Picard is closer to a literary character from ruminative novel than a mythological hero. In other words: he’s a hero who we judge as much by his thoughts as his actions. (Reminder: a Pulitzer-Prize winning novelist, Michael Chabon, is one of the writers for the Picard show!) And, when you consider the better, more famous James T. Kirk stories — like The Wrath of Khan — middle age and adult responsibility are also the central themes.
Star Trek: Discovery recently did this with Captain Pike, turning a fairly thin character with little backstory into well-rounded person who subverted and surpassed his “that-one-guy-before-Kirk” canon status. While Star Wars is great in many ways, it’s not really known for this kind of gradual, nuanced character work. Star Wars paints people with big brushes: the pirate with the heart of gold! The evil Emperor! The hero who will save everyone! And so on.
The reason why Luke Skywalker’s exile and cynicism scans as subversive is because it represents a contrast in narrative styles with the way the character of Luke Skywalker was presented to audiences in the old films. In a sense, Rian Johnson approached Luke more like a Star Trek character in The Last Jedi than a Star Wars character, which means, he wrote the character with more realism.
In Lev Grossman’s Magicians trilogy, there is a stark difference between the idea of the magical world of Fillory as experienced through a series of books and the reality of Fillory when people actually enter it. The Luke Skywalker of The Last Jedi is like the fucked-up Fillory version of Luke; it imagines the way he would be in real life, which is probably why that depiction feels so radical relative to the rest of Star Wars. It’s naturalistic. It’s more literary.
In Star Trek: Generation, Picard tells Troi: “I’ve become aware that there are fewer days ahead than there are behind,” and worries about the meaning of his life as he passes through middle age. This line wasn’t weird for anyone who had seen an episode of TNG before. It felt like a normal thing for this realistic person to say.

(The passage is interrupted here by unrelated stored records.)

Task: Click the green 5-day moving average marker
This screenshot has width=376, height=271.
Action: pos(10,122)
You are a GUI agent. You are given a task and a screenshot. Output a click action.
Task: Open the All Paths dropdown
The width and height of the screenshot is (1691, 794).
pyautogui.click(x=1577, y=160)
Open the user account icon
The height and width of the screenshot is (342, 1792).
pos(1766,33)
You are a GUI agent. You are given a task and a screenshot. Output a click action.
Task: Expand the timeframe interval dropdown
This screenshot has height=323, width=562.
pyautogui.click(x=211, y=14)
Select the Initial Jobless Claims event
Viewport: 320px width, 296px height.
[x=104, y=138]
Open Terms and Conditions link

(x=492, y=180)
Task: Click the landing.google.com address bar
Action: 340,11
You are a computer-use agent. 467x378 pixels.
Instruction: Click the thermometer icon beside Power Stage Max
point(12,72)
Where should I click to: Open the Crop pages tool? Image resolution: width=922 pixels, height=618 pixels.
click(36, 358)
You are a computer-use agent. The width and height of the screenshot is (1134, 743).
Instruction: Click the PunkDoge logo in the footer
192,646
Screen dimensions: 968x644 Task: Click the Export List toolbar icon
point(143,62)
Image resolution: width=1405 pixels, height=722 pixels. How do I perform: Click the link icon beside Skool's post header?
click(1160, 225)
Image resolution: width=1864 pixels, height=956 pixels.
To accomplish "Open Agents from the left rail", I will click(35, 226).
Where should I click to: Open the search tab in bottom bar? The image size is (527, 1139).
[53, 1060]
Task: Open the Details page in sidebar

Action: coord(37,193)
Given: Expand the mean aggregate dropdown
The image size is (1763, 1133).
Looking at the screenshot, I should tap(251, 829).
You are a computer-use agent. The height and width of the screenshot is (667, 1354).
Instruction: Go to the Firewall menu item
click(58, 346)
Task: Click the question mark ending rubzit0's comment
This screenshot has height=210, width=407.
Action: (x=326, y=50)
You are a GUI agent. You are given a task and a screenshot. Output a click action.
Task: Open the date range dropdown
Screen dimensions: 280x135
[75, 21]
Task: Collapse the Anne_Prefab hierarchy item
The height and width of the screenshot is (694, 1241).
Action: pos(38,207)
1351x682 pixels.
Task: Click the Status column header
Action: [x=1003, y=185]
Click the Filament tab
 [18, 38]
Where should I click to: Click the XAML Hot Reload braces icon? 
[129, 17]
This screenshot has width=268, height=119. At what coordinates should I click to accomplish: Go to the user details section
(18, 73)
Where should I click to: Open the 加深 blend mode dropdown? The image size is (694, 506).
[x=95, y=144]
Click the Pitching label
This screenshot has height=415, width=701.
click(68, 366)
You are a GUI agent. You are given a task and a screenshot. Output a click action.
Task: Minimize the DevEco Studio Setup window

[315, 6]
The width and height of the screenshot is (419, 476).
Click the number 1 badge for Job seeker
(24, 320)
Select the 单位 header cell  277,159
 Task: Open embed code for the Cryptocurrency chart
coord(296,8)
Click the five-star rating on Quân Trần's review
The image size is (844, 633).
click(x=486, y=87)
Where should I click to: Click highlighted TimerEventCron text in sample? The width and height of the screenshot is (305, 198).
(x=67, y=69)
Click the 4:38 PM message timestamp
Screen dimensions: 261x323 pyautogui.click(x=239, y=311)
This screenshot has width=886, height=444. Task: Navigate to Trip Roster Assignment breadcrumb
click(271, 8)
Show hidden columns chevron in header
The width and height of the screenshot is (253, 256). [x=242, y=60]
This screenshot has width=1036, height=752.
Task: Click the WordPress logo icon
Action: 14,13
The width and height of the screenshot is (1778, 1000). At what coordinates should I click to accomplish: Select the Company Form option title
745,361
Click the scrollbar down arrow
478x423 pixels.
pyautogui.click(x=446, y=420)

Star Wars did this with Han, Luke and Leia in The Force Awakens and The Last Jedi, but quicker. Relative to the character of Jean-Luc Picard, there are hundreds of hours of narrative on TNG that establish who he is and how he thinks. With Luke Skywalker, there are less than six hours of onscreen canon to establish his character. Meaning, when we see him, three decades later in The Last Jedi, it’s gonna feel pretty weird.
So, while Star Trek: Picard does seem poised to shock and tantalize with the idea that Picard is no longer a Starfleet captain, if you know anything about Star Trek (or good character development) this isn’t that shocking. And, more importantly, it’s also not a stunt or part of a trend. Comparing Picard to other heroic sci-fi and fantasy characters is a waste of time because he defies characterization. Meaning, the choices he makes as an older man, will, if written well, reflect the person we’ve come to know since 1987.
Luke Skywalker feels like a legendary character from the second he’s on screen in A New Hope. Jean-Luc Picard has always felt like someone who could really, actually exist. One is not better than the other, but that essential difference puts galaxies of narrative distance between the two characters. So, no. Star Trek: Picard is not ripping off Luke Skywalker. If anything, Luke Skywalker in The Last Jedi is more like Jean-Luc Picard.
Star Trek: Picard hits CBS All-Access sometime in late 2019.